STJ Recebe Pedido de Habeas Corpus para Trancar Ação Penal por "Racismo Reverso"
Caso de injúria racial contra homem branco suscita debate sobre legalidade e contexto histórico do racismo no Brasil
- Categoria: Brasil
- Publicação: 17/07/2024 09:21
- Autor: Isabela Stanga
O Supremo Tribunal de Justiça (STJ) recebeu na quinta-feira (11/7) um pedido de habeas corpus para encerrar uma ação penal do Ministério Público de Alagoas (MP-AL) contra um homem negro acusado de injúria racial contra um homem branco. A ação, movida pelo MP, foi aceita nas primeiras instâncias da Justiça alagoana.

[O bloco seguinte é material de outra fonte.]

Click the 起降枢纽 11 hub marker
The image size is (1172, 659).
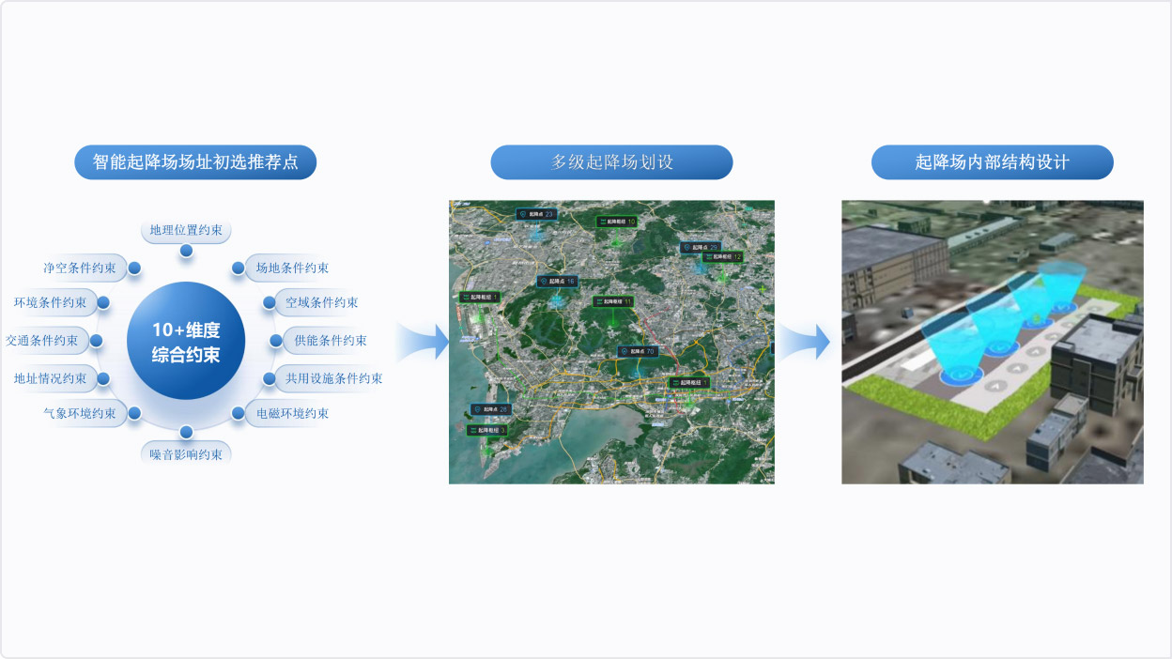613,301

Assinada por nove advogados, a petição argumenta que o Judiciário de Alagoas acatou a tese de "racismo reverso", uma noção sem base legal no Brasil. A Lei nº 7.716/89, que define o crime de racismo, foi concebida para proteger grupos historicamente discriminados na sociedade brasileira, ressaltam os advogados.
"Práticas discriminatórias na sociedade brasileira têm historicamente como alvo a população negra, que enfrenta marginalização e exclusão social e cultural. O racismo, enquanto ideologia e mecanismo de manutenção de poder, vai além de xingamentos, estando imerso em um contexto histórico", diz um trecho do habeas corpus, divulgado na coluna de Carlos Madeiro no Uol.
A decisão do STJ pode estabelecer um precedente crucial para casos semelhantes no Judiciário nacional. A Defensoria Pública da União (DPU) emitiu uma nota técnica contra o uso da tese de "racismo reverso", argumentando que ela distorce o histórico de exclusão e violência que afeta a população negra no Brasil.
"Dizer que uma pessoa branca é vítima de racismo no Brasil pressupõe a criação de um contexto histórico e social de exclusão e violência que nunca existiu para este grupo. Nem a lei, nem os tribunais podem reconstruir uma História que seria, na verdade, um negacionismo histórico", afirma a nota da DPU.
O texto ainda destaca que a tese de "racismo reverso" nega as práticas discriminatórias enraizadas na sociedade brasileira, focadas na população negra e povos indígenas. Segundo a DPU, aceitar essa tese descredibiliza a luta histórica contra o racismo no Brasil, criando uma divergência sobre o verdadeiro significado do racismo no país.
O caso
A Justiça de Alagoas recebeu a denúncia em setembro de 2023, após um italiano registrar uma queixa contra um homem negro de Coruripe, litoral alagoano. Em uma conversa no WhatsApp em 6 de julho, o réu afirmou que "essa cabeça branca, europeia e escravagista não deixava enxergar nada além dele mesmo".
Com a sanção da Lei nº 14.532/2023, a ação penal passou a ser pública, permitindo apenas ao MP denunciar suspeitos. Em janeiro, a Promotoria denunciou o homem negro por "injúria racial", e a denúncia foi aceita pelo juiz. A defesa do réu é conduzida pelo Instituto Negro de Alagoas (Ineg).
Em maio, a Câmara Criminal do TJ-AL negou um recurso do Ineg para trancar a ação, mantendo o homem como réu no processo.
"[O réu], através do aplicativo WhatsApp, chamou a vítima de 'escravista cabeça branca europeia', além de enviar várias mensagens dizendo que este era uma pessoa má e que queria dar golpe nas pessoas. [..] Tal fato causou um mal-estar na vítima e seus familiares, que procuraram a delegacia", escreveu o delator João Luiz Azevedo Lessa ao negar o habeas corpus em segunda instância.
O Correio procurou o Ineg para um pronunciamento. A matéria será atualizada em caso de resposta. A defesa da outra parte não foi encontrada, mas o espaço segue aberto para possíveis manifestações.